Written instruction: Copy every line of the material below verbatim, changing nothing.

Material for the task:
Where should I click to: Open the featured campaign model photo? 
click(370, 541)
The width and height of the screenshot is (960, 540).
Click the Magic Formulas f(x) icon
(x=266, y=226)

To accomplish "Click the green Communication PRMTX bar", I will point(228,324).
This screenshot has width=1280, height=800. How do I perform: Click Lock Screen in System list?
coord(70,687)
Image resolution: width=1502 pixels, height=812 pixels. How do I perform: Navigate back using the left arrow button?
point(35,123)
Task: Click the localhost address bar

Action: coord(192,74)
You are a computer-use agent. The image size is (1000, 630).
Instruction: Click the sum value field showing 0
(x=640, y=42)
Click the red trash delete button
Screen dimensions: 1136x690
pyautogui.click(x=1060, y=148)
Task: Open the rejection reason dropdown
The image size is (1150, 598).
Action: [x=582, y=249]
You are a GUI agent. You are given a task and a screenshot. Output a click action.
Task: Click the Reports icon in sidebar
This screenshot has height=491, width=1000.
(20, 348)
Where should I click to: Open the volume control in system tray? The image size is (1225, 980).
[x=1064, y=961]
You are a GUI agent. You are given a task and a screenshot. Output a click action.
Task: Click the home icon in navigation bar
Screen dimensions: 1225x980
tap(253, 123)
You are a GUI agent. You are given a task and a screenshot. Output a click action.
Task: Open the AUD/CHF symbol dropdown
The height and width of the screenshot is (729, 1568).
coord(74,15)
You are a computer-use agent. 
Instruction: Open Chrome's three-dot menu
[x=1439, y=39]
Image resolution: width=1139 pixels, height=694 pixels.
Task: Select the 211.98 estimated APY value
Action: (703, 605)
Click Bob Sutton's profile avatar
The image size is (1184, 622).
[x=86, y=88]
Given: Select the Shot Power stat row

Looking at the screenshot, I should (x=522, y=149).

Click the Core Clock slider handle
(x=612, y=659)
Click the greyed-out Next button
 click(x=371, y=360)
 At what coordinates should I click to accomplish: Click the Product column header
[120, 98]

Written response:
Where should I click to: Open the featured campaign model photo? 
click(370, 541)
The width and height of the screenshot is (960, 540).
Click the Magic Formulas f(x) icon
(x=266, y=226)

To accomplish "Click the green Communication PRMTX bar", I will point(228,324).
This screenshot has width=1280, height=800. How do I perform: Click Lock Screen in System list?
coord(70,687)
Image resolution: width=1502 pixels, height=812 pixels. How do I perform: Navigate back using the left arrow button?
point(35,123)
Task: Click the localhost address bar

Action: coord(192,74)
You are a computer-use agent. The image size is (1000, 630).
Instruction: Click the sum value field showing 0
(x=640, y=42)
Click the red trash delete button
Screen dimensions: 1136x690
pyautogui.click(x=1060, y=148)
Task: Open the rejection reason dropdown
The image size is (1150, 598).
Action: [x=582, y=249]
You are a GUI agent. You are given a task and a screenshot. Output a click action.
Task: Click the Reports icon in sidebar
This screenshot has height=491, width=1000.
(20, 348)
Where should I click to: Open the volume control in system tray? The image size is (1225, 980).
[x=1064, y=961]
You are a GUI agent. You are given a task and a screenshot. Output a click action.
Task: Click the home icon in navigation bar
Screen dimensions: 1225x980
tap(253, 123)
You are a GUI agent. You are given a task and a screenshot. Output a click action.
Task: Open the AUD/CHF symbol dropdown
The height and width of the screenshot is (729, 1568).
coord(74,15)
You are a computer-use agent. 
Instruction: Open Chrome's three-dot menu
[x=1439, y=39]
Image resolution: width=1139 pixels, height=694 pixels.
Task: Select the 211.98 estimated APY value
Action: (703, 605)
Click Bob Sutton's profile avatar
The image size is (1184, 622).
[x=86, y=88]
Given: Select the Shot Power stat row

Looking at the screenshot, I should (x=522, y=149).

Click the Core Clock slider handle
(x=612, y=659)
Click the greyed-out Next button
 click(x=371, y=360)
 At what coordinates should I click to accomplish: Click the Product column header
[120, 98]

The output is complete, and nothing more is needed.